Fighting her way through a hallway crowded with dancers stretching and cast members being fitted by seamstresses, she arrived at her dressing room and hurriedly entered, closing herself within its sanctuary. With a sigh, she leaned back against the wooden doorframe, suddenly grateful to be away from the chaos and the noise so she could clear her addled mind.

"I didn't like the way he was looking at you."

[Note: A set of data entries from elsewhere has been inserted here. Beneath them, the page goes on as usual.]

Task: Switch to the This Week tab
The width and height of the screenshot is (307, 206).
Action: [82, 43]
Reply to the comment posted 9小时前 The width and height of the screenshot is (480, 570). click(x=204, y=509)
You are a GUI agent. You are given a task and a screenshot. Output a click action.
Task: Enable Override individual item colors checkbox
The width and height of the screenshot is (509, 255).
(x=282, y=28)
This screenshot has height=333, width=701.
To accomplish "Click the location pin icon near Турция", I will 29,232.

Christine jumped with surprise at that voice, the words spoken so bitterly and harshly, and before her eyes, her full length mirror parted to reveal his dark, masked figure within its threshold, staring coldly and fixedly at her.

Entering with grace and the new confidence that loving her had bestowed on him, Erik kept his pace deliberately slow and did not close the gap between them, keeping to the opposite side of the room. "He wanted you, desired you as if it was his right to do so, as if he could have simply taken you wherever and whenever he wished."

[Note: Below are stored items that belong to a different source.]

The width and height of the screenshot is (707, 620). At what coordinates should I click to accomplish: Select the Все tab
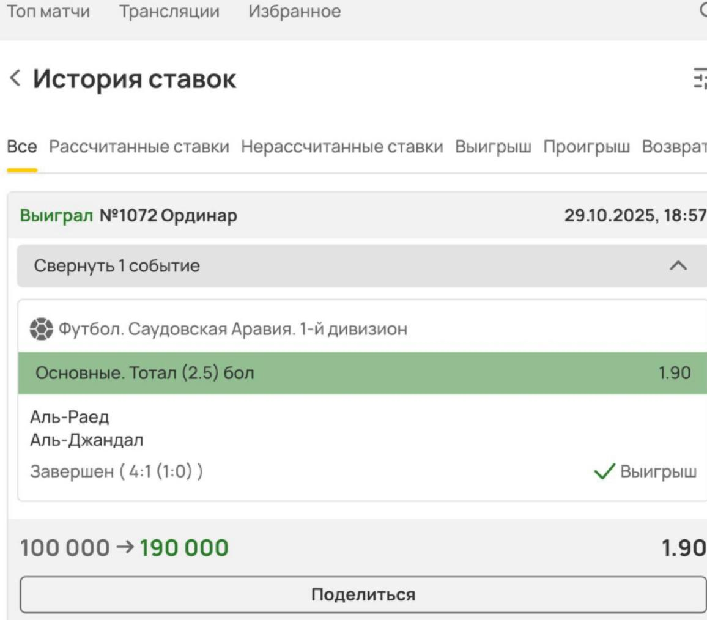22,147
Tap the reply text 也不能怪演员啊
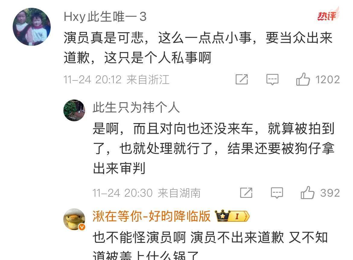Screen dimensions: 353x260 (x=210, y=245)
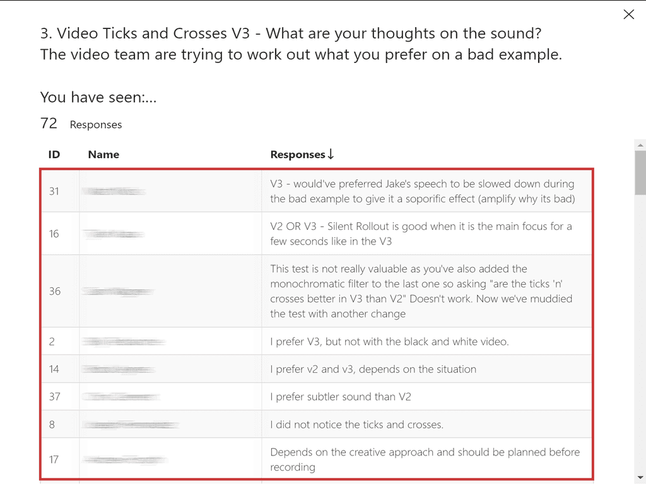Click the scrollbar down arrow
646x504 pixels.
pos(640,478)
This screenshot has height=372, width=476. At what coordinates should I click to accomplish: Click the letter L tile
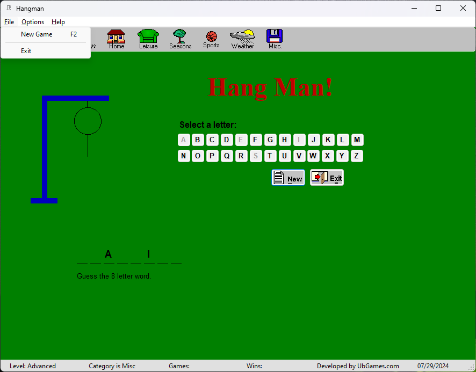(x=343, y=140)
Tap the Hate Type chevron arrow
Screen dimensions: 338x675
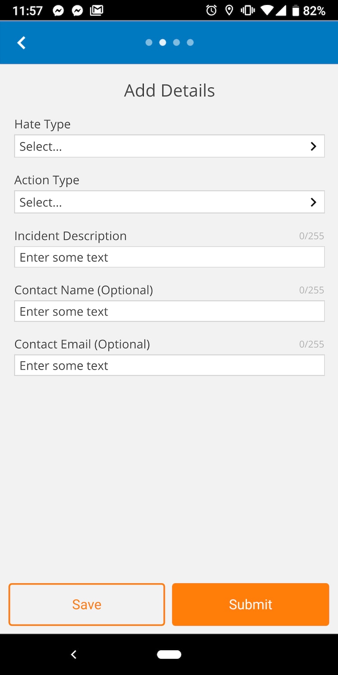point(313,146)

"The same way you are looking at me now," she concluded with an edge of a taunt as her own challenge.

He ignored her playfulness. "I _cannot_ tolerate his eyes on you, the way he seems to be undressing you with a look, fantasizing about making love to you." He spat the words with abysmal disgust as if they were blasphemous curses. With the inferno of his temper in his eyes, he stated in unarguable finality, "You are _mine_, Christine, only _mine_ for all of eternity."

She kept her expression passive, an actor's façade, but her eyes were trailing over the vision of him, the pristine elegance, the poised grace, the utter mystique, the masculinity. In her mind were flashes of his bare flesh, of the features of his body, and she felt a warm pulling in the core of her, a liquid heat stretching out through her veins.

Approaching him with calculated movements, she softly bid, "Yours, am I? Then show me."

Erik's anger immediately faded into desire at the seduction she was posing. His old self, the unloved, murdering monster of a man, had wanted her to be afraid, to cower in his shadow, if only to get her to do what he wanted and shun the damn Vicomte, but the rest of him was beginning to see that to love her and have her love him in return, he could not control her with fear, could not control her at all. _Control her!_ At the present moment, it was _she_ controlling _him_ with the subtle sway of her hips as she closed the distance between them and that revealing flicker of passion in her beautiful eyes.

"Christine," he whispered hungrily, and the instant she was within reaching distance, he grabbed her upper arms and yanked her against his hardened body, arching the telltale proof of his need against her. Let her feel the power she possessed in her tiny hands! In her every womanly gesture!

Even in his unyielding grip, her fingers extended to that mask and drew it away, revealing his contorted features as she stared with the same sense of wonder as if she had uncovered the unearthly beautiful face of an angel instead. He was momentarily struck with amazement as he always was when she gazed at him in such a way. She made him feel beautiful.

Letting the desire take over, he bent to take her lips in a claiming kiss as if his mouth alone could brand her with his mark. His tongue thrust between her lips, licking and teasing as she melted against him, molding her body into his. It was always like this, so fervent, so desperate, as if they required this kiss, this moment, to continue living.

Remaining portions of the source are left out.